Just a few this week because it’s a very blustery and rainy day and I’m behind on projects that must get done before the weekend. Jeff and I will take but a quick evening break tonight to wander down Regent Street, now positively awash in yuletide goodness. Since we’re past bonfire night and Thanksgiving is rather up in the air, it’s seasonally appropriate. Next up, Christmas carols! …Also, I should probably get shopping…

A while back we brought you Star Wars as done by Shakespeare, I’ll now just leave this right there.

Columns – written and otherwise.

Thoughts on writing and rewriting from The Lady. Helpful in trying to produce a first draft.

Twitter feed find, if the Tudors tweeted. (Woof, say that five times fast.)

This headline. Guys, this headline! (#AndMyAxe)

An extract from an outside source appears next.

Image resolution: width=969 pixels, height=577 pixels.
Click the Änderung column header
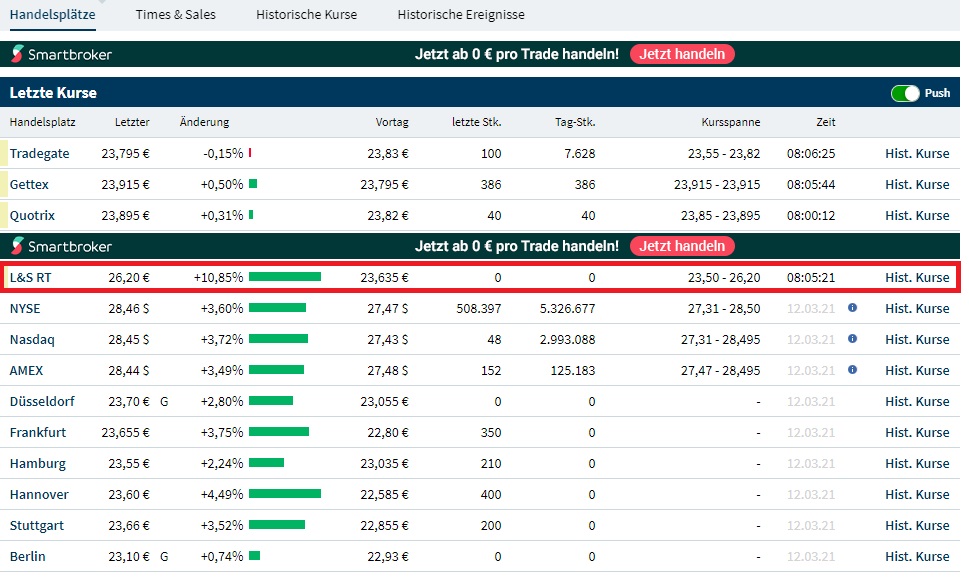click(x=204, y=122)
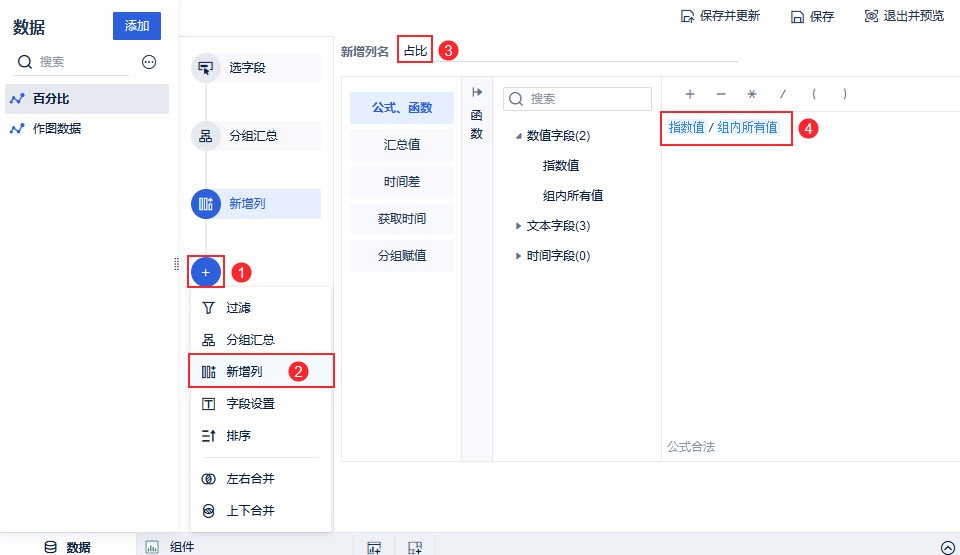Select 过滤 in the step menu

[238, 308]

To say that words fail me would be inadequate. On the other hand, a guy from the state I just moved is achieving a degree of internet notoriety for offering $5,000 to anyone who introduces him to the woman he eventually marries. Love is not dead!

Far overdue, but good!

My retail temptation store has followed me across the Atlantic. Is nowhere safe?!

A Holiday Issue Arises – Advise!

“Thanksgiving dinners take eighteen hours to prepare. They are consumed in twelve minutes.”
― Erma Bombeck

An admittedly American conundrum. (Among many, apparently.)

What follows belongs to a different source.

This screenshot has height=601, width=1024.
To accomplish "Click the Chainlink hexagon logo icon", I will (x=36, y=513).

Jeff’s work Christmas party is scheduled for Thanksgiving evening and everyone is “highly encouraged” to attend. Spouses aren’t invited. I have thoughts on this, both as to the scheduling (Christmas parties in November violate my sense of order) and the no partners policy.*

I also have a reservation for dinner at The Mayflower – because that was the most on-the-nose Thanksgiving I could possibly have come up with and I thought it would be fun to eat in a pub that commemorates the group that kicked off the holiday to begin with. Very apropos, if not slightly meta.

So. Who can I befriend in less than a month that will go to a major holiday dinner with me and not find it weird? Or do I just ditch the reservation and spend take myself out to a fab day and night on the town and go utterly native by forgoing the only real American holiday? Which I’m not opposed to, but if left to my own devices I feel I should at least do something interesting, but what? Advise me, minions!

*Half of me understands the financial desire to keep numbers down, the other half of me gives this policy serious side eye.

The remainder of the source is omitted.